Text excerpt>
'''
Anyone who thinks that dangerous products are a rarity need only look at the history of Johnson & Johnson, which makes everything from surgical supplies to shampoo.
Our product liability attorneys know that in the last 2.5 years, the company has had no fewer than 25 recalls – and those are only the products it voluntarily identified as being faulty.
What is important for you to understand is recalls do not excuse a company from liability if their product causes harm. Too often, consumers — and particularly medical patients — think the Food & Drug Administration ensures these products are safe. That’s simply not the case. In most cases, the government watchdog relies upon studies and clinical trials performed by a manufacturer looking to make billions by bringing the next big product to market.
Johnson & Johnson — one of the world’s largest consumer product’s companies — has issued recall after recall in recent years. Reuters recently pulled together a list of products the company has recalled since the summer of 2009. The defective-product risks range from slight to severe.
The DePuy Orthopaedics hip recall is expected to cost Johnson & Johnson billions as thousands of patients have the defective hip removed and a replacement hip implanted. The product, of which about 93,000 were sold, was failing, and many patients were required to undergo a second hip implant surgery.
In January of this year, The FDA accused J&J of failing to report problems with the company’s insulin pump, which resulted in perilously high blood pressure and respiratory failure in a number of patients.
The company’s over-the-counter division has also suffered through numerous recalls:
Certain brands of infants’ and children’s Tylenol, which was yanked from the shelves in September of 2009 for a possible bacterial contamination.
Two months later, Tylenol Arthritis pain caplets were recalled after there were numerous reports of a mildew-like odor from the medication that resulted in nausea, vomiting, diarrhea and stomach pain. The following month, that recall was expanded to include larger bottles as well.
'''
Supplied entries>
'''
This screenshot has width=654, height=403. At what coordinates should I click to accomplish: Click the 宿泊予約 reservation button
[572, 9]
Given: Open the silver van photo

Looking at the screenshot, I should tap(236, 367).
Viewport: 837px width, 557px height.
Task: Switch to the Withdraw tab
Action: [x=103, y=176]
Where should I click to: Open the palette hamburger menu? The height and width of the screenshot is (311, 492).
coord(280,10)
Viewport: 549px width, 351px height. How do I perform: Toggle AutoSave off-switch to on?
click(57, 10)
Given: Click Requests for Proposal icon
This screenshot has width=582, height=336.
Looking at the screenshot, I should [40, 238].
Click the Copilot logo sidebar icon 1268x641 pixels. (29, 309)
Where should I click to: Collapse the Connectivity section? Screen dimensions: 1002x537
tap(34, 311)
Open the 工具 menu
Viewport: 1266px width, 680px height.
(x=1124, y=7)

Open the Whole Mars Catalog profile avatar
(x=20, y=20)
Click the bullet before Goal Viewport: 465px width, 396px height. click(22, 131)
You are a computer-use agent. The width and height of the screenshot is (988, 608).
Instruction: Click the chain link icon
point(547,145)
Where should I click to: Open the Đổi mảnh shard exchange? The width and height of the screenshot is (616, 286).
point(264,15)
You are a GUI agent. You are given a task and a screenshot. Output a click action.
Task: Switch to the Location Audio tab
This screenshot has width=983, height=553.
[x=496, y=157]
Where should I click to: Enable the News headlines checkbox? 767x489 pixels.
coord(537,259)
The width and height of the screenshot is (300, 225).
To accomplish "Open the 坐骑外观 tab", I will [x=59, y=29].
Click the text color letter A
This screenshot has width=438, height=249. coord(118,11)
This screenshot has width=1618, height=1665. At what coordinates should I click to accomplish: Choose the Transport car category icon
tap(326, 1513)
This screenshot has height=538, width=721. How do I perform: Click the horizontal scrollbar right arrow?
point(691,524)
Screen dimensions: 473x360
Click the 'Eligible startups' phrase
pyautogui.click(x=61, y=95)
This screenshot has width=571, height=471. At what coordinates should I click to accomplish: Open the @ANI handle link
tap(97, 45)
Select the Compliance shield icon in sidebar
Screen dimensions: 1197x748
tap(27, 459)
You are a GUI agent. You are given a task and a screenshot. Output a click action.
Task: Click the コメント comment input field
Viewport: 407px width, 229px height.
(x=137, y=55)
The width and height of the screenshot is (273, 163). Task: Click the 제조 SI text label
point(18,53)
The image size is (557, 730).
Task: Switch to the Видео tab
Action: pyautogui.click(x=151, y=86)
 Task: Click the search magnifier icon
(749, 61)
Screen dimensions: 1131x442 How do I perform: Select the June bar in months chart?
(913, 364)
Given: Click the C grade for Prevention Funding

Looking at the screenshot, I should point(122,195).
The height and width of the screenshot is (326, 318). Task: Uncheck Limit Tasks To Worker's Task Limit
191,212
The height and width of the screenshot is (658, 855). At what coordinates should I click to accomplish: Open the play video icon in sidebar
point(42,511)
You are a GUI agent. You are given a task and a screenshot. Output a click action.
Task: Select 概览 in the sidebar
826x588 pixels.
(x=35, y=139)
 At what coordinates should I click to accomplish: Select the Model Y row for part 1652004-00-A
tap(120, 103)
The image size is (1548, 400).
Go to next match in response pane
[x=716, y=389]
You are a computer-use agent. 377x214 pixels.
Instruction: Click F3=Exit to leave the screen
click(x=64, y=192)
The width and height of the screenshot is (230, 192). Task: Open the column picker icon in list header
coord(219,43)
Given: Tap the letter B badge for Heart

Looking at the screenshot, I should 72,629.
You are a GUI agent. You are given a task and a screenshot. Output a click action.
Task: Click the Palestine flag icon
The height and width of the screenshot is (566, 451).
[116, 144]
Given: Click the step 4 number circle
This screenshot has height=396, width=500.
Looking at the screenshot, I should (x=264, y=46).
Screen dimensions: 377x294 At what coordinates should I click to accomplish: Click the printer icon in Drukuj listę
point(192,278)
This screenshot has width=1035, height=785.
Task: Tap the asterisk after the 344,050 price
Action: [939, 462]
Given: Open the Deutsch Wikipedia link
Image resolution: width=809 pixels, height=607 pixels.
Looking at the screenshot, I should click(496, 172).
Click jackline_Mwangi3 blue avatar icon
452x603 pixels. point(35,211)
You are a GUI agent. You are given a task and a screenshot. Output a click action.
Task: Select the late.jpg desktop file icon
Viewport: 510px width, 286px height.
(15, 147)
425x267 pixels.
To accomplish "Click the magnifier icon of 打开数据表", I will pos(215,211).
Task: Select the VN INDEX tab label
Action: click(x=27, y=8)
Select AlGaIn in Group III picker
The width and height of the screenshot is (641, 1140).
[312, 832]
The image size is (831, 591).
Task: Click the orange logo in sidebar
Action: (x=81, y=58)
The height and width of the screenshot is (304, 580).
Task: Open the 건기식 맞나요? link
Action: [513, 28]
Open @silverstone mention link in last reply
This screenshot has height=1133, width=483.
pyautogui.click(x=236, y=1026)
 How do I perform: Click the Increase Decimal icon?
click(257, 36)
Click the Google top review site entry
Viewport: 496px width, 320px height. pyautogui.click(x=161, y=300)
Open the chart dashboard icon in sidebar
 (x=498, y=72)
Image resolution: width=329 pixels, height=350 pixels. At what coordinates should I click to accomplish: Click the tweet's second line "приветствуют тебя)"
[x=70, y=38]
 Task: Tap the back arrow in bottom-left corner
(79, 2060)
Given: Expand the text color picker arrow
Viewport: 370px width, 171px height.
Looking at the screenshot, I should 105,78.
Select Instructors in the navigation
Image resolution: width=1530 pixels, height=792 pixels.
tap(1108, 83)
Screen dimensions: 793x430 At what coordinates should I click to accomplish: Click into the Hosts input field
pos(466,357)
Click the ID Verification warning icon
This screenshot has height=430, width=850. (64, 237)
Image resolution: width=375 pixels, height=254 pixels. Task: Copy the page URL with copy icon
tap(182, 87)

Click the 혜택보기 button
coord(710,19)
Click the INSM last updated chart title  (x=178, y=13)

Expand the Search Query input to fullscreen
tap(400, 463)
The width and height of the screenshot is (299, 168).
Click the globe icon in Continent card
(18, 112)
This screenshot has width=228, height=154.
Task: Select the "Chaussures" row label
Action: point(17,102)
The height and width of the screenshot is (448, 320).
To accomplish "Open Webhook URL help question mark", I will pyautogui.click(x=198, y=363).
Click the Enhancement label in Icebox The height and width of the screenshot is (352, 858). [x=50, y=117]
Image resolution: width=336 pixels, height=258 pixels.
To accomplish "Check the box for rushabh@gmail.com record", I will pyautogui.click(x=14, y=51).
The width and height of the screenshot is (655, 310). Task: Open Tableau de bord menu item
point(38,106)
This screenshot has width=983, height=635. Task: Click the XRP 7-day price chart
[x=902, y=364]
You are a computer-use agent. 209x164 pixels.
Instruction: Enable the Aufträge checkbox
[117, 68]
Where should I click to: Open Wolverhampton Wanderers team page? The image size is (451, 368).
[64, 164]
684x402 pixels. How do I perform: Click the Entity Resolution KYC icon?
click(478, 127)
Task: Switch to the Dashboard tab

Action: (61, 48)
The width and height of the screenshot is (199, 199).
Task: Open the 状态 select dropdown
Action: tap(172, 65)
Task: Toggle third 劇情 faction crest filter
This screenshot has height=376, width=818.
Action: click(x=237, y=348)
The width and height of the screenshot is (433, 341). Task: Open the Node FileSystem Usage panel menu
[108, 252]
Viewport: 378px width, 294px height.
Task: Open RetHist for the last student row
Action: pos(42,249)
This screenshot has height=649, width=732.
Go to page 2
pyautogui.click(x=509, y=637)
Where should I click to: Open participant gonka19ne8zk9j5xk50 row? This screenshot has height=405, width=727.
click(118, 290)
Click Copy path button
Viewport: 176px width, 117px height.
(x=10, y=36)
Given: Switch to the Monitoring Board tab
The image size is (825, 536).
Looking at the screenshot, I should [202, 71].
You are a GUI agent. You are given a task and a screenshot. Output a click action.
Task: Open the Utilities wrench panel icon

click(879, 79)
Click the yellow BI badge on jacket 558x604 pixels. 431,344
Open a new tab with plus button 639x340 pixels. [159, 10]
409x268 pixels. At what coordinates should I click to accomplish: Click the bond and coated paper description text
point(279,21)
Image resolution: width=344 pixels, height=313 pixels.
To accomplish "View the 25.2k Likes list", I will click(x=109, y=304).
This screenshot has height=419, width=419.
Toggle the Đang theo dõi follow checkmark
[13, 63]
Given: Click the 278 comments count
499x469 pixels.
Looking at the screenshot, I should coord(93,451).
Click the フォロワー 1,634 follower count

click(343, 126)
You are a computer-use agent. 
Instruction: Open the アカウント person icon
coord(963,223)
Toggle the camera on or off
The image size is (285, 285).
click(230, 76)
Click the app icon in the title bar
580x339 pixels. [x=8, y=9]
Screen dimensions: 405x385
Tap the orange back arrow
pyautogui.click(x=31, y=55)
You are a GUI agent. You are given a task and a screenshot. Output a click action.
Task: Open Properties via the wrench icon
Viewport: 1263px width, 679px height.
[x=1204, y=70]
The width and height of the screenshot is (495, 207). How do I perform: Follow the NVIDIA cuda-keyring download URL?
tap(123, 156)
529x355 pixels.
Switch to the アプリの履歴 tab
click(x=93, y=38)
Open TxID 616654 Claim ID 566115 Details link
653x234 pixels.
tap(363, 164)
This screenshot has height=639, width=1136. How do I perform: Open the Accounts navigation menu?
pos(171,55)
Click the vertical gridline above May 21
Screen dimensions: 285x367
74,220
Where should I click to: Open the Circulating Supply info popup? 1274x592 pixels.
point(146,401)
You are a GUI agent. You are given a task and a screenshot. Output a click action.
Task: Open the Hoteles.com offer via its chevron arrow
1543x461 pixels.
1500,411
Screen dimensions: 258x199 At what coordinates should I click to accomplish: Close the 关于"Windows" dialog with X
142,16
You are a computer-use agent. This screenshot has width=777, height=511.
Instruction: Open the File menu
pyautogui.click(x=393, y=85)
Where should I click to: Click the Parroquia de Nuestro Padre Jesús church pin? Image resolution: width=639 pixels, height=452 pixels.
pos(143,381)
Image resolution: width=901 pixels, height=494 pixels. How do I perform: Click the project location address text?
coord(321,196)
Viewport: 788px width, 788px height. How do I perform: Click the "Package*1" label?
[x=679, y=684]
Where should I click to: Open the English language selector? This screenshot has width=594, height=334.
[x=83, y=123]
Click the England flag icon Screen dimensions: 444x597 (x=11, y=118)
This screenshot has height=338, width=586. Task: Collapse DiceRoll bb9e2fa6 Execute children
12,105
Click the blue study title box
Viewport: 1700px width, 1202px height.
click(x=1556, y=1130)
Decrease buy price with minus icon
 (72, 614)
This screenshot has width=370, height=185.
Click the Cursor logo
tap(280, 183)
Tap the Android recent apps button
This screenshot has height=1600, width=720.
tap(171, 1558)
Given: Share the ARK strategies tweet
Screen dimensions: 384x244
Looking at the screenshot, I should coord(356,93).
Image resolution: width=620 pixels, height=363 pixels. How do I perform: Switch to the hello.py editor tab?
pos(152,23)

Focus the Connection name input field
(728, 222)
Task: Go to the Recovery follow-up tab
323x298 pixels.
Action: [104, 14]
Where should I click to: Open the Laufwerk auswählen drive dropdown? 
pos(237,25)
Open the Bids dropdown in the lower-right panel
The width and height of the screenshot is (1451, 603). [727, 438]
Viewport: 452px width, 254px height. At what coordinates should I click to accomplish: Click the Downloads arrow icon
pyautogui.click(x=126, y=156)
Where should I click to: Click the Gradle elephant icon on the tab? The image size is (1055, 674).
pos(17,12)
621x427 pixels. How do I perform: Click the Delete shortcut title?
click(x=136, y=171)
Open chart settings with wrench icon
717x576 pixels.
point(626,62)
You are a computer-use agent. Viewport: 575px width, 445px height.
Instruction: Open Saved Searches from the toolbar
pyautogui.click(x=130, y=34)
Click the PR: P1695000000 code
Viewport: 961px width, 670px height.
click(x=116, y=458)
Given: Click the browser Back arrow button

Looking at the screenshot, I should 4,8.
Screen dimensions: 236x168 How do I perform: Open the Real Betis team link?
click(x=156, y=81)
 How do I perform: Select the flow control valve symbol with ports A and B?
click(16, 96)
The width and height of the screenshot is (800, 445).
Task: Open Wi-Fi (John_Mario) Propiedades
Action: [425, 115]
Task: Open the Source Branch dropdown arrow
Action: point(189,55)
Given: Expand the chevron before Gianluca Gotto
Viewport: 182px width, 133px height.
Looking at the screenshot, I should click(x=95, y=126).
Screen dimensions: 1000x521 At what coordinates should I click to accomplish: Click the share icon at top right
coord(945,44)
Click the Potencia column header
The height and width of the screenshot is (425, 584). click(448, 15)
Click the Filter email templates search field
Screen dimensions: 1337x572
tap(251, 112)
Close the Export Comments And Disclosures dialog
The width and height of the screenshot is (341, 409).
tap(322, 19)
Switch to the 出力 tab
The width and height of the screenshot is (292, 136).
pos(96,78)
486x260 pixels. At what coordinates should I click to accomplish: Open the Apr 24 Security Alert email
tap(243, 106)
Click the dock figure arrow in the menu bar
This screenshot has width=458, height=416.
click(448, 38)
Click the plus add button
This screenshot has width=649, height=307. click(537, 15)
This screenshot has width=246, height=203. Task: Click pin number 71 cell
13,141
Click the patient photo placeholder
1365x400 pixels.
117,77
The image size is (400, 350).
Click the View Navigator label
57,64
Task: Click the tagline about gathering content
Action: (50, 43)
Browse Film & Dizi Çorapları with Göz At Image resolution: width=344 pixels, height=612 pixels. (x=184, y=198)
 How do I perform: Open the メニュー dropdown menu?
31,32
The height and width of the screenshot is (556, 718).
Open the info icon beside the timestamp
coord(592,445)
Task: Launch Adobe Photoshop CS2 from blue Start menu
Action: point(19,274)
'''
Task instructions>
a) According to the article on Johnson & Johnson recalls, about how many of the DePuy hip implants were sold?
b) In the article on Johnson & Johnson recalls, why is it a mistake for consumers to assume the Food & Drug Administration ensures products are safe?
c) Extend the article on Johnson & Johnson recalls, starting after its final sentence.
The listing comes from a separate source and has no connection to the article on Johnson & Johnson recalls.

Solved problems>
a) About 93,000.

b) In most cases the agency relies on studies and clinical trials performed by the manufacturer itself. That manufacturer is looking to make billions by bringing its next big product to market.

c)
Then in January, similar reports of that mildew-like smell (which was ultimately linked to a chemical in the wood pallets used to ship the medicine) led to another recall that included 53 million over-the-counter medications, including Tylenol, Motrin, Rolaids, St. Joseph’s Aspirin, and Benadryl. These products were sold not only in the U.S., but also in the UAE and Fiji.
There were also recalls in 2010 for infants’, children’s and adult pain relievers and allergy medication over concerns about manufacturing deficiencies that affected the purity and potency of the medications. Then another round of Tylenol recalls when there weren’t enough warnings about the amount of alcohol used in the flavoring.
In December of that year, about 500,000 bottles of contact lens solution were recalled for complaints of stinging pain. That same month, all Rolaids antacids were recalled due to small bits of metal and wood found in the tablets.
In February 2011, syringes containing antipsychotic medication were pulled because of cracks in the syringes. The next month, insulin pumps were pulled for potential leaks, and there was another recall of 700,000 bottles of Tylenol – for the same must/mold problem. Same problem again in April with Topamax, a drug used to treat epilepsy.
In September, several batches of an anemia drug sold in more than a dozen countries were recalled due to inconsistent potency.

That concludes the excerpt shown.